TASK STATEMENT:
Write out, word for word, the part of the forum post below from "why not help" to "including the poorest.".
── EXERCISE TEXT
So, What Happens to Everyone Who Loses Their Insurance & Can't Buy It Anymore?


ACA plans were cheap to start with… who was subsidizing them? some one had to… unless health care industry was eating up the cost?


[quote=“redditva, post:180, topic:57237, full:true”]

why not help those choosing between food and no food and every one use the walmart insulin?

Because the Walmart insulin sucks.


It even says that, right on the box!


You and I have this choice offered to us every day, along with the rest of America. So this sentence does not make sense.

But - if what you mean is - there are people who cannot afford food - this also does not have any place in our country. We are the richest country in the world, and we should not tolerate what many other countries in the world are able to take care of: BOTH abject poverty that makes you hungry AND lack of health care for everyone including the poorest.

Again this sentence is not only obscure but contradictory. Why should everyone use Walmart insulin including you and me? There are many countries in the world, none of which are as wealthy as we are, where nobody needs to use walmart insulin unless it is the best for them.

So let me return the question:

  1. Do you feel that it is ethically fine for us to have some of our people living in hunger and unable to afford health care?

  2. Why do you think that we are not capable, as a nation, to do what the rest of the Western world, 30 some nations, all of them poorer or much poorer than us, can do: guarantee that everyone can eat and get health care?
────
── AVAILABLE DATA
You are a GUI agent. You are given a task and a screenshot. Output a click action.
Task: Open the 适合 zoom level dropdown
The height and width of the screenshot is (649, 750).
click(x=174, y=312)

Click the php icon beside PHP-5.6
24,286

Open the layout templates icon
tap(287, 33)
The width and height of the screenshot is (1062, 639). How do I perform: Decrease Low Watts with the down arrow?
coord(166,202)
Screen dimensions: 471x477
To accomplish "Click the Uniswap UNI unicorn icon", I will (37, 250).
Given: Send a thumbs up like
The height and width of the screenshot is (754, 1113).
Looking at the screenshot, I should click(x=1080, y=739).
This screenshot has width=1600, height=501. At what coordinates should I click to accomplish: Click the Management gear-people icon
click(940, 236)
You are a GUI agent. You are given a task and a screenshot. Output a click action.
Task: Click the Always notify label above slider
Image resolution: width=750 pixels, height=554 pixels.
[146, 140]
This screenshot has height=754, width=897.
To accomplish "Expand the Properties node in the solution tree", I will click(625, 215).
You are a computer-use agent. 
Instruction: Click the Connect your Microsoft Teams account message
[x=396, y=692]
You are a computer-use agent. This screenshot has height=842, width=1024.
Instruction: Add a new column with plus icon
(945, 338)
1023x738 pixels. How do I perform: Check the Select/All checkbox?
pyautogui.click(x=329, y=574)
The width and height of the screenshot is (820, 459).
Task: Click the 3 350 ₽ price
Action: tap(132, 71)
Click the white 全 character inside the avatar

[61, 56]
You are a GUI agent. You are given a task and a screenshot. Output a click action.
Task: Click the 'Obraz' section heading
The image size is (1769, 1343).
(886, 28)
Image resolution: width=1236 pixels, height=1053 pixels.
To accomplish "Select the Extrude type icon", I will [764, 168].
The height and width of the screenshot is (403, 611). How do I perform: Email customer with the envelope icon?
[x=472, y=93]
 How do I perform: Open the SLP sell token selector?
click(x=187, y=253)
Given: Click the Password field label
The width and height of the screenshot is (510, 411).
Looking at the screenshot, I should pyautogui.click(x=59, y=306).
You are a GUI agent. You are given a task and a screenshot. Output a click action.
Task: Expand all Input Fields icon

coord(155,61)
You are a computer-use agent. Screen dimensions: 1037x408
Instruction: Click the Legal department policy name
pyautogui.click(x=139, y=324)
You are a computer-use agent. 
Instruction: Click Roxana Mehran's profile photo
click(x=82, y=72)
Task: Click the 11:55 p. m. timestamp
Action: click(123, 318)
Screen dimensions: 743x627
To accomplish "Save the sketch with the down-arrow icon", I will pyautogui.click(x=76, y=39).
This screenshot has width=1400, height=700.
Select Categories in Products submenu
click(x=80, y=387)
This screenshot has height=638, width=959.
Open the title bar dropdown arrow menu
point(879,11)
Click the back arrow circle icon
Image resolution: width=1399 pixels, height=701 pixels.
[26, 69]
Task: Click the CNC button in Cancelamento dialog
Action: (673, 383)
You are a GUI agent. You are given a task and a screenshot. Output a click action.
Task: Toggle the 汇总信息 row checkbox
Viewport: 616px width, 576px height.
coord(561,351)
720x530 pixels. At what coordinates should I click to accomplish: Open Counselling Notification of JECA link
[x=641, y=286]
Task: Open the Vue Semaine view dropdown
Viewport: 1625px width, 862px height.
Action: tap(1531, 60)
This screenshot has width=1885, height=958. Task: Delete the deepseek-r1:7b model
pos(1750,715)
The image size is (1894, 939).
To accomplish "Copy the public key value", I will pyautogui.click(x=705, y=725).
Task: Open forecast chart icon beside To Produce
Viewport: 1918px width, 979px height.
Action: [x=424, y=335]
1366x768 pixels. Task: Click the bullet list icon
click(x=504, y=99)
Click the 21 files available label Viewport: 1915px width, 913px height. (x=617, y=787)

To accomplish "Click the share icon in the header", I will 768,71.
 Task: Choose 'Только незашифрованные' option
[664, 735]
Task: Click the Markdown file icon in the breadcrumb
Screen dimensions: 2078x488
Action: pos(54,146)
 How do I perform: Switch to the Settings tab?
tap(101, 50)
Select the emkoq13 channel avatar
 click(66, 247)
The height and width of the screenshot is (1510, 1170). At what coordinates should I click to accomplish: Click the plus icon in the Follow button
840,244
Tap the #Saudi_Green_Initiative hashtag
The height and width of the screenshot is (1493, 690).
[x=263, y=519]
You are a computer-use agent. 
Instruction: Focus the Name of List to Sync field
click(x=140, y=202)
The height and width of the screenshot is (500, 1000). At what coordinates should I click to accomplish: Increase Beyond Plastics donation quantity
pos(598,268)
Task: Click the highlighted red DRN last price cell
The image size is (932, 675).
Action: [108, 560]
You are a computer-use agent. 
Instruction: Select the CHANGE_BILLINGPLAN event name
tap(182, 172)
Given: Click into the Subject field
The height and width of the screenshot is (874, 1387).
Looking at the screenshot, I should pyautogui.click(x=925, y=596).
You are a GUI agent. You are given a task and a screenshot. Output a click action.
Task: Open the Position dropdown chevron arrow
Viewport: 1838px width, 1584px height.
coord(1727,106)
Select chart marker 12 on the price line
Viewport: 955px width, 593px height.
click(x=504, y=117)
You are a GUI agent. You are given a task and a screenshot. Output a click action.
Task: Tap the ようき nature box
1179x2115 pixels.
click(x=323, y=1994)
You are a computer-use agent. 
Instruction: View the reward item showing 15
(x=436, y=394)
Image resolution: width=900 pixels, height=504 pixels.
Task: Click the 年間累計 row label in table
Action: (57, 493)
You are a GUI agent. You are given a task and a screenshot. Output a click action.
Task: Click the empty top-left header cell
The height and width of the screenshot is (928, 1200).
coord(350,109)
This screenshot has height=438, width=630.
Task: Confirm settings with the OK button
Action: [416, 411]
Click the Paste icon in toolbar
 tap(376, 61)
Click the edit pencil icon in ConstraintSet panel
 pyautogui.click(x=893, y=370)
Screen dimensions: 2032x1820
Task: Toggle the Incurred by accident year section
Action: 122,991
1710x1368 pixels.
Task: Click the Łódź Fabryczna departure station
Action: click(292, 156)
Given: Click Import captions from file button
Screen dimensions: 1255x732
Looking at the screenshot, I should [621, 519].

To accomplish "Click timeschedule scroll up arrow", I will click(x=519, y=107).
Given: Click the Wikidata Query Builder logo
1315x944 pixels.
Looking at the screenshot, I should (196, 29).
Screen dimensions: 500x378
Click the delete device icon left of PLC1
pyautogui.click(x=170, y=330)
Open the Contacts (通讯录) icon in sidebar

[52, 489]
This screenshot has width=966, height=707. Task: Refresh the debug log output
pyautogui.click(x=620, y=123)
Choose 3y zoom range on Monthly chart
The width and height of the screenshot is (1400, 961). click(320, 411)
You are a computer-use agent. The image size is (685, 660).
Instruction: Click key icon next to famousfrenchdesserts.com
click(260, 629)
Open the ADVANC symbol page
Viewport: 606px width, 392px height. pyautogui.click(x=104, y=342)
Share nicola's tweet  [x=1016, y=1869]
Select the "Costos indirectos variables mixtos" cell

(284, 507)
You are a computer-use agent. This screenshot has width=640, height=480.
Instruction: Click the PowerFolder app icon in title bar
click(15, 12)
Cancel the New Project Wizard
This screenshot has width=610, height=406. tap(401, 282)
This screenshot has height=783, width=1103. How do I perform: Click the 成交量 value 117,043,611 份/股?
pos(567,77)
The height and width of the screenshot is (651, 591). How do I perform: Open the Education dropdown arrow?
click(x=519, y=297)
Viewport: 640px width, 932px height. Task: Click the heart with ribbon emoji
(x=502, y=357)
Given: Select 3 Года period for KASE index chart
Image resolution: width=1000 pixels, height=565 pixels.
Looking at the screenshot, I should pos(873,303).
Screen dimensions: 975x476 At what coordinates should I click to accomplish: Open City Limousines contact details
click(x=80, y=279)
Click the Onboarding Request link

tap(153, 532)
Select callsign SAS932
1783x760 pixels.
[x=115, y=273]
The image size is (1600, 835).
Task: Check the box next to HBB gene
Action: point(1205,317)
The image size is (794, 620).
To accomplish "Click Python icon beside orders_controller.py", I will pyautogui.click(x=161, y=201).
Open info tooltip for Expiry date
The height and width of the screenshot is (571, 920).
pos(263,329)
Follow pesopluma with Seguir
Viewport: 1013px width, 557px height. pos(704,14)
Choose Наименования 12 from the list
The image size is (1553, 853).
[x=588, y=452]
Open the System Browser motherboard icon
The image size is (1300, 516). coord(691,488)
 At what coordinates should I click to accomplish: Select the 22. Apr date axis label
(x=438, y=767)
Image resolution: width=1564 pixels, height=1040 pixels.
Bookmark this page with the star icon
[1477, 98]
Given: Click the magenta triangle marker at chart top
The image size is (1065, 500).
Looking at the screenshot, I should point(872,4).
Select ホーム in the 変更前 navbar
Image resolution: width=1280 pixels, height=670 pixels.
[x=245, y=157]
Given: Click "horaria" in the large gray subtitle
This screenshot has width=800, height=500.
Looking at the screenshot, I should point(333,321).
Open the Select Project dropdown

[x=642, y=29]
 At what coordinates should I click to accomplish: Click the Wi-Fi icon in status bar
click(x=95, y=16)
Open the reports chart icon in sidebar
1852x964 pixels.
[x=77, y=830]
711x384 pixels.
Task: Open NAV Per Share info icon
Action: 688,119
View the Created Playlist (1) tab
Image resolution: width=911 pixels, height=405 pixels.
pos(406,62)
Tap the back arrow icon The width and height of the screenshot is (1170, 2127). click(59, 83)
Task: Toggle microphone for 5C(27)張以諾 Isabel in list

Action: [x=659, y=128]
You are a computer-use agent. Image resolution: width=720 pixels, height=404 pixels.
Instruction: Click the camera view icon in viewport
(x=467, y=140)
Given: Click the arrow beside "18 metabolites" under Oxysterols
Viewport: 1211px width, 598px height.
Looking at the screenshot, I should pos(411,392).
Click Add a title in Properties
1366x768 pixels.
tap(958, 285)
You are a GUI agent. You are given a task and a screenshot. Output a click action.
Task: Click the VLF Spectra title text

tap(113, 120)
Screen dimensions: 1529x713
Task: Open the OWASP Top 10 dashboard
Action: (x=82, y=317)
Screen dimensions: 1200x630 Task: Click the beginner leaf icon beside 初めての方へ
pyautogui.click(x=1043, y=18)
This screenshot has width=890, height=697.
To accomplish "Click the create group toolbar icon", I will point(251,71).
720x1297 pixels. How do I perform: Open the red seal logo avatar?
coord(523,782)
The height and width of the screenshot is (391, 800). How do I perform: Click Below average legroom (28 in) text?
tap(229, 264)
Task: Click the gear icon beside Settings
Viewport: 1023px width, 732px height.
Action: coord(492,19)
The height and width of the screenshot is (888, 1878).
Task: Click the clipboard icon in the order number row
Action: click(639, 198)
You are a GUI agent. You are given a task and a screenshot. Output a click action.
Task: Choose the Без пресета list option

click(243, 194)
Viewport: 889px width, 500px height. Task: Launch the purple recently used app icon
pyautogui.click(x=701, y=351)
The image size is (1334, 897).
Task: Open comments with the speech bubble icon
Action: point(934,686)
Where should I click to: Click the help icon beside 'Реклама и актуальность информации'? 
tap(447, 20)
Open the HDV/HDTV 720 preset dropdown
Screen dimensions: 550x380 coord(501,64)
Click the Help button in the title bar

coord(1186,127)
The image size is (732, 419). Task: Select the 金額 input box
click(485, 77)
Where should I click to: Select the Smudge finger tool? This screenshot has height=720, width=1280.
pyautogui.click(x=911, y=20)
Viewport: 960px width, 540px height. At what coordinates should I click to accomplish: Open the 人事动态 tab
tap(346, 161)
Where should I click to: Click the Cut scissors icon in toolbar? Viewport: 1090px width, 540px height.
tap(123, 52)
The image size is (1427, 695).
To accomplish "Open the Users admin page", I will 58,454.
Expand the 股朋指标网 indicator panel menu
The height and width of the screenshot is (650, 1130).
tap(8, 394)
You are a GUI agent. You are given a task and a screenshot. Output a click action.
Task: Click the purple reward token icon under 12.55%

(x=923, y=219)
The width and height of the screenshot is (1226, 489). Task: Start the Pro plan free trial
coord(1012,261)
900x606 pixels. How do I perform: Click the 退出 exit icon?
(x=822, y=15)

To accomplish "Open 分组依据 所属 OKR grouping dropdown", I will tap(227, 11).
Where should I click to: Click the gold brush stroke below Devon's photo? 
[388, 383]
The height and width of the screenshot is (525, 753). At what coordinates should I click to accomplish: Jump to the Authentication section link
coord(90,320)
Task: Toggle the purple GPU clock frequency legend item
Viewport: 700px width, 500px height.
────
PROBLEM SOLUTION:
why not help those choosing between food and no food and every one use the walmart insulin?

Because the Walmart insulin sucks.


It even says that, right on the box!


You and I have this choice offered to us every day, along with the rest of America. So this sentence does not make sense.

But - if what you mean is - there are people who cannot afford food - this also does not have any place in our country. We are the richest country in the world, and we should not tolerate what many other countries in the world are able to take care of: BOTH abject poverty that makes you hungry AND lack of health care for everyone including the poorest.